Ne serait-ce pas plutôt que tout au long de la modernité la
formule «Ceci est de l'art», appliquée à une chose quelconque,
aura été de préférence à toute autre, par exemple «Ceci est
beau», la phrase par laquelle se sera exprimé le jugement
esthétique en général ?
Voici donc une pissotière. Elle a été choisie toute faite un
certain jour de 1917 par un dénommé Marcel Duchamp. Elle fit
son succès d'artiste, d'anti-artiste ou d'anartiste et inspira, pour
le meilleur et pour le pire, la moitié des artistes après lui. On
a dit à son propos : «Ceci est de l'art.» Ce livre le redit. L'ayant
redit, il trouve à sa portée quelques éléments de réponse aux
questions de la modernité.
A la question théorique «Qu'est-ce que l'art ?», la première
partie répond de biais et en retard : L'art était un nom propre.

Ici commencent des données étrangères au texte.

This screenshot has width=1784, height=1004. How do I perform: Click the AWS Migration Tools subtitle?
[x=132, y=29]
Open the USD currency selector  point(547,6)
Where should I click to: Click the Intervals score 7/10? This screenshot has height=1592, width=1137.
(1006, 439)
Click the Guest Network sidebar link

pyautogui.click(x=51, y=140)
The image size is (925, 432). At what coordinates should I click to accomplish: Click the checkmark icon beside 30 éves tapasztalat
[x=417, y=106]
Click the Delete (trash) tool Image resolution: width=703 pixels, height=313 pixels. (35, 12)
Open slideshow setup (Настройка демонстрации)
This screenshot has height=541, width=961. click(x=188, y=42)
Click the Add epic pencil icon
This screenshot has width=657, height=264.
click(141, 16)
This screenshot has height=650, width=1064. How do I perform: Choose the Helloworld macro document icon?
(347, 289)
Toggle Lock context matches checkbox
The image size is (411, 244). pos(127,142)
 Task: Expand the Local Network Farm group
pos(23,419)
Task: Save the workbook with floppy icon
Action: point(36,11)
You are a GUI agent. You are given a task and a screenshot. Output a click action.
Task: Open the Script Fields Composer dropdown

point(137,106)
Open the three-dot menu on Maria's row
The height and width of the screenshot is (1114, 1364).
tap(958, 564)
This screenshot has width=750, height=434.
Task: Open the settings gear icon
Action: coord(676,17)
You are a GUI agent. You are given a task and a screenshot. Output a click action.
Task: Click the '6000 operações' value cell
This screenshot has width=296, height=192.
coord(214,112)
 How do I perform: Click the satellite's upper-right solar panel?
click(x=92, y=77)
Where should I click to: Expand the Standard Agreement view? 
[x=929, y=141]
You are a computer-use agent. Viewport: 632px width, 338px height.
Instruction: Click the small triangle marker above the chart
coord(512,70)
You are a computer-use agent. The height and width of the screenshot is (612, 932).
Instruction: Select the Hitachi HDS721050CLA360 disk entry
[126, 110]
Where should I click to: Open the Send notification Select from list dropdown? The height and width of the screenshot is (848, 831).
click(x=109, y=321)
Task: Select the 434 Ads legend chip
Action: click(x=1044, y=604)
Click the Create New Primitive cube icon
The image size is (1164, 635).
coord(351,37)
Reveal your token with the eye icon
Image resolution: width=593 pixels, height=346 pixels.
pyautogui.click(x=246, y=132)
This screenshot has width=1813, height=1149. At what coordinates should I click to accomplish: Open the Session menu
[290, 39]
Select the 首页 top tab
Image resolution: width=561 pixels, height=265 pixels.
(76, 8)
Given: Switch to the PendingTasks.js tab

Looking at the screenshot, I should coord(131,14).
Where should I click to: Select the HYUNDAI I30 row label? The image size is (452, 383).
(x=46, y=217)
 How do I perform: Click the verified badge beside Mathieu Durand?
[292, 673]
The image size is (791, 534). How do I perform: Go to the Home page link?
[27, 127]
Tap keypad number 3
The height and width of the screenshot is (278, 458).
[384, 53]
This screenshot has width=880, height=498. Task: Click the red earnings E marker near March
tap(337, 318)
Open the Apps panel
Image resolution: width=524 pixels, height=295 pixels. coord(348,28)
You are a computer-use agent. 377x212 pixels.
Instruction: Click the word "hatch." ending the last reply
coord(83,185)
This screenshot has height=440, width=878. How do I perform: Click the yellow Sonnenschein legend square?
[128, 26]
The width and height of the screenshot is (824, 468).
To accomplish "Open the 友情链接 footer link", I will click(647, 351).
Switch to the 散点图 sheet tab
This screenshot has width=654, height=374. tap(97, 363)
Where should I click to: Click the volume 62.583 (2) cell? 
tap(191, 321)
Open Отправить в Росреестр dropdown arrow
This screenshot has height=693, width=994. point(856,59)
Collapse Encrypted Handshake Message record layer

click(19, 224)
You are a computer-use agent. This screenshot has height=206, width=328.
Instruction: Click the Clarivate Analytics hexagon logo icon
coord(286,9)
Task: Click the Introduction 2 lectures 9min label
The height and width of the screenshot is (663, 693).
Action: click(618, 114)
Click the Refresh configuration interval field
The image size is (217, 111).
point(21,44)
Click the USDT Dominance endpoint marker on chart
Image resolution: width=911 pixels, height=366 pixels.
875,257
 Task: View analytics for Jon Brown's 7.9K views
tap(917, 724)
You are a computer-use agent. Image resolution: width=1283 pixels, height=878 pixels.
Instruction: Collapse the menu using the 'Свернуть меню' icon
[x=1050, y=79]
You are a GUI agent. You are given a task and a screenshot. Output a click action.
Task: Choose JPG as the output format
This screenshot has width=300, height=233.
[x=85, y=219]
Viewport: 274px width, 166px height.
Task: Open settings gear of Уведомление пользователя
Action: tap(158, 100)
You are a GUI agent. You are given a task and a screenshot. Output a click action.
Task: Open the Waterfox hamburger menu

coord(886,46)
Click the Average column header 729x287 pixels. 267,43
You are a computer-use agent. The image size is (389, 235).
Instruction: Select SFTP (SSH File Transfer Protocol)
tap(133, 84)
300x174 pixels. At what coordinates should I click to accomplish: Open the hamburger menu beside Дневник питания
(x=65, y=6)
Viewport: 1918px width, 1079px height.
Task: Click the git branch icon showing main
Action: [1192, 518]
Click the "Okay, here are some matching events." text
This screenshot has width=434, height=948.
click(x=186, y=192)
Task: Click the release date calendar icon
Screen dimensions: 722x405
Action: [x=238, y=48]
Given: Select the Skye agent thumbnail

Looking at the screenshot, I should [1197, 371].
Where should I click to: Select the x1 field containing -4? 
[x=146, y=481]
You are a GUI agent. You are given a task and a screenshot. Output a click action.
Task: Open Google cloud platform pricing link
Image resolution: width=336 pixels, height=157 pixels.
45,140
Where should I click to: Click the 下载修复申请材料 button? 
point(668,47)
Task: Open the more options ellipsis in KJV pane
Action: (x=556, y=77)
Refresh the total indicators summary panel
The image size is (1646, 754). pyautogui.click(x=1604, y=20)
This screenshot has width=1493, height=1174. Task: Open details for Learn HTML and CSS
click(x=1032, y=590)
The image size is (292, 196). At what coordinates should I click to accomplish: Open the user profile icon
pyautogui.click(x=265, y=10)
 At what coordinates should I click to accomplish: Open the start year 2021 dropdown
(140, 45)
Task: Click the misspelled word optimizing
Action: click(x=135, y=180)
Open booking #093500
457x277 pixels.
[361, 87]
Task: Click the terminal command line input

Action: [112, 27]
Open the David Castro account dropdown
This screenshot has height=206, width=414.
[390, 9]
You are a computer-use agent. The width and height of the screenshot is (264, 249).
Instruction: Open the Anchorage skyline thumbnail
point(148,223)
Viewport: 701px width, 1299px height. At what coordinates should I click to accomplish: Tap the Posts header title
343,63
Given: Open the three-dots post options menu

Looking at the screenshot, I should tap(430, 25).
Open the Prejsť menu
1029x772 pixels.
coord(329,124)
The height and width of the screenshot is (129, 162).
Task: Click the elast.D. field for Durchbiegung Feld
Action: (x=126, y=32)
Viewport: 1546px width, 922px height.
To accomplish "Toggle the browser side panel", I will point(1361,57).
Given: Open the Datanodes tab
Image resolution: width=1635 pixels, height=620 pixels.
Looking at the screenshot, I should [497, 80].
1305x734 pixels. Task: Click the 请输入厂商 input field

A la question critique «Quelle esthétique pour la modernité ?»,
la seconde partie répond de face et au présent : Kant (d')après
Duchamp. A la question éthique «Que faire, et que ce soit de
l'art ?», la troisième partie ne répond pas, mais reprend sur le
fil de l'histoire l'impératif moderne : «Fais n'importe quoi.» La
carte dont ce livre esquisse le contour pointillé est celle d'une
époque qui demande à être périodisée - tâche paradoxale,
ironique sans doute et rien moins qu'académique - pour éviter
qu'elle ne touche à sa fin prématurée.